This discussion has been locked.
You can no longer post new replies to this discussion. If you have a question you can start a new discussion

Mali Offline Compiler - arithmetics cycles vs texture cycles

So as its written in documentation and explained in some sources, whenever you work with mali offline compiler - you need to focus on stage which has the highest score in output from Mali first (I.e. arithmetics/load storage or texture stage)

One thing I noticed is that in pretty much any shader texture unit is never a bottleneck.
Example:

Hardware: Mali-T720 r1p1
Architecture: Midgard
Driver: r23p0-00rel0
Shader type: OpenGL ES Fragment

Main shader
===========

Work registers: 4
Uniform registers: 1
Stack spilling: false

                                A      LS       T    Bound
Total instruction cycles:   22.00    1.00    5.00        A
Shortest path cycles:       10.75    1.00    5.00        A
Longest path cycles:        10.75    1.00    5.00        A

A = Arithmetic, LS = Load/Store, T = Texture


Every texture instruction usually takes one cycle (on Midgard at least). 

So if you add another texture - you need to do something with it - blend it with other computation at least - it means arithmetics cycles will go up as well.. So as I said - texture cycles are like never higher than other columns.
So when I work on optimizing shaders - my current intuition is to still be quite agressive and try to reduce texture fetches as much as possible. And usually I don't tradeoff arithmetics and texture fetches - i.e. I don't move computation from arithmetcs to baked texture unless it's something very expensive.

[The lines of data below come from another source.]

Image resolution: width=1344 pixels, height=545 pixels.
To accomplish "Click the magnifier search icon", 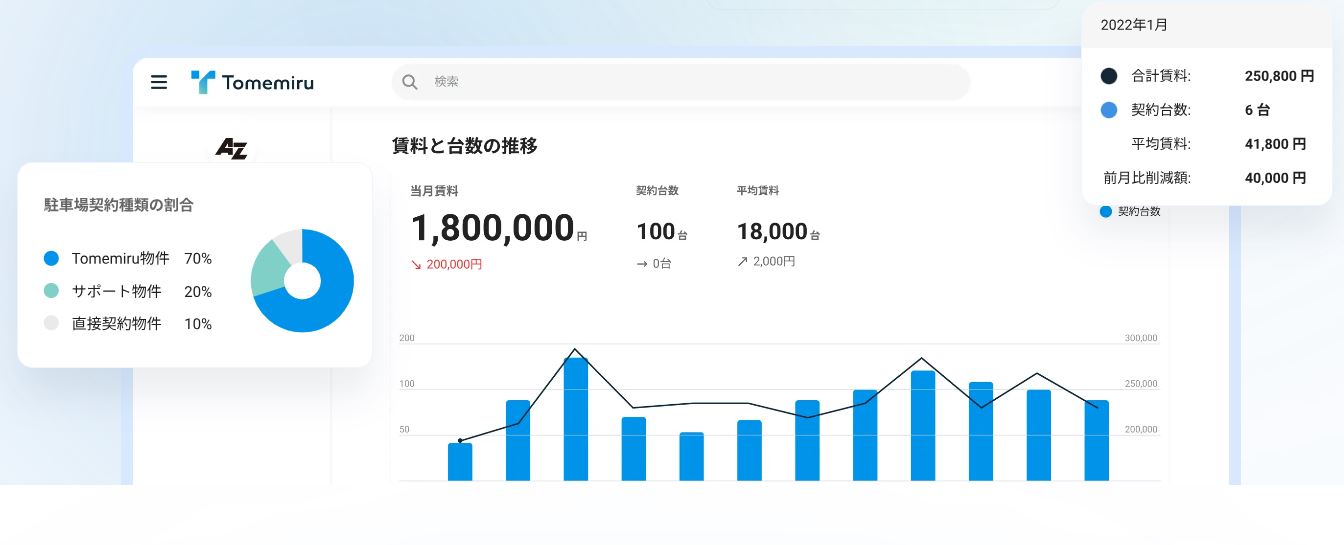I will pyautogui.click(x=409, y=82).
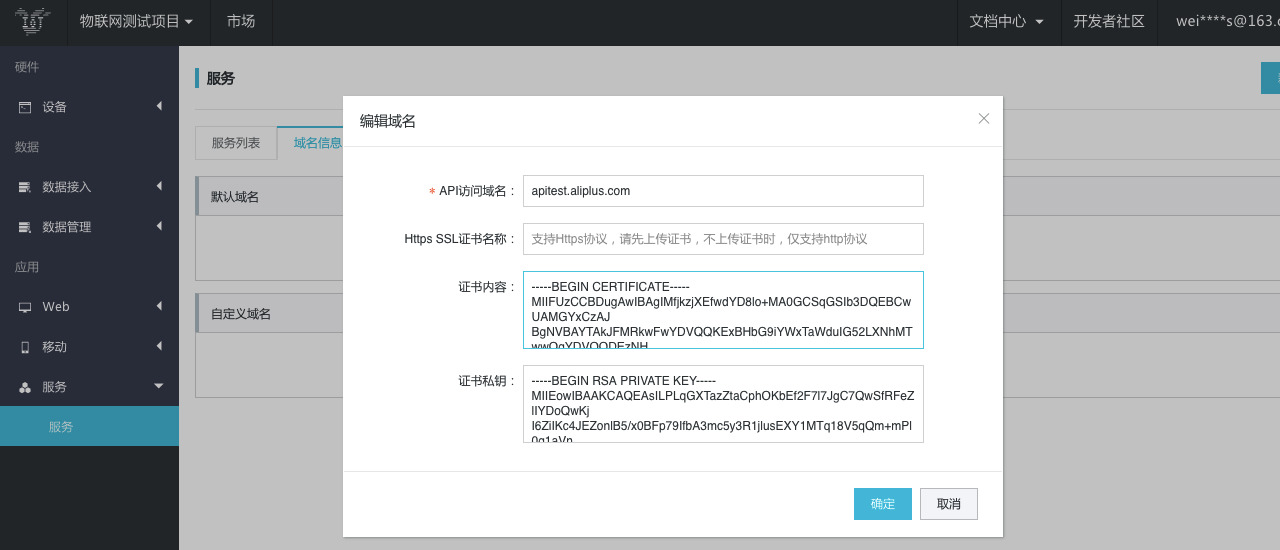
Task: Click the API访问域名 input field
Action: pos(723,191)
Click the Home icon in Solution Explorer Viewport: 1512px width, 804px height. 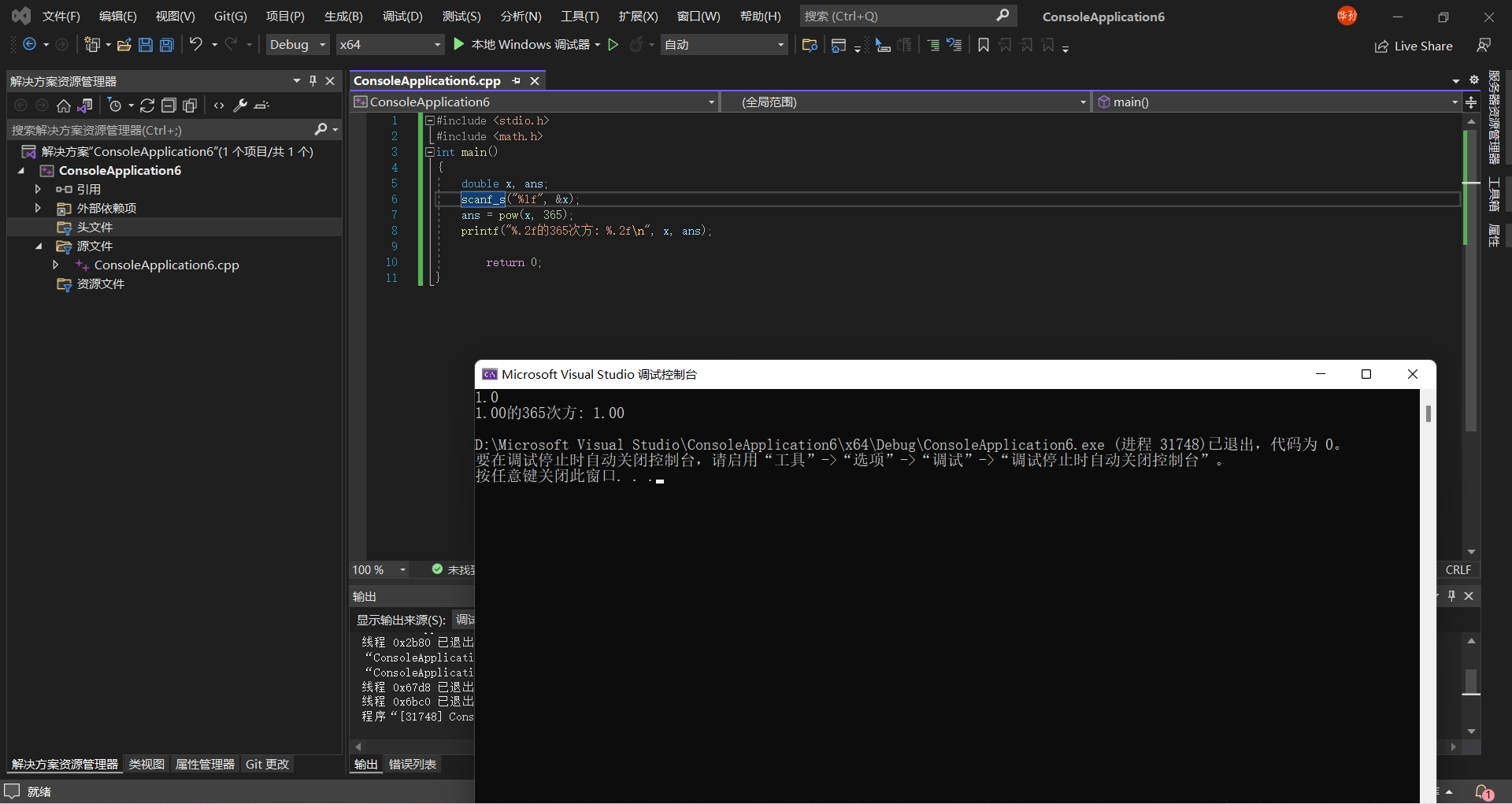(x=64, y=106)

Another thing: Mali offline compiler makes assumption that texture fetch is bilinear and texture has mipmaps.
We currently mostly use bilinear filtering without mipmaps on mobile. 
Rationale: when you start using mipmaps - you also need trilinear filtering, otherwise transition between mipmaps levels become visible.
Trilinear filtering means - double the cycles and also more memory throughput is needed (fetching 8 texels instead of 4 for bilinear).
On the other hand not using mipmaps means poor cache utilization which also means - more memory throughput is needed. No idea what's better in practice. I guess depends on the project/hardware. Or is there a universal answer?

And also fetching texture means latency, this latency is hidden to some degree if shader use relatively small amount but I assume it's still there.

Once I switch to another project in the company, I'll have time to do extensive tests related to the cost of textures and hopefully build some intuition.
As I am impatient and curious, I do hope other more experienced devs will share their intuition here.

So my questions:
1. Is it good strategy to aggressively optimize out texture fetches and treat them as very expensive thing (even if it's not a bottleneck by Mali offline compiler). Should I adjust score by Mali offline compiler, i.e. multiply it by 2  (so it's trilinear) or maybe I should use GPU profiler and look at some GPU metrics like memory throughput to make final decision? How do you do it in practice? 

2. Bilinear no mipmaps vs Trilinear mipmaps - what do you think is better in practice? How do you choose what to use? Does it depend on hardware maybe? We do need to support Midgard devices (we support very old devices, we're mobile development company) 
 
3. If you can share with me any links/books/resources explaining anything above which might help me - please do share them as well. I already read official mali documentation and optimization guides.

  • Hi Mikhail, 

    One thing I noticed is that in pretty much any shader texture unit is never a bottleneck.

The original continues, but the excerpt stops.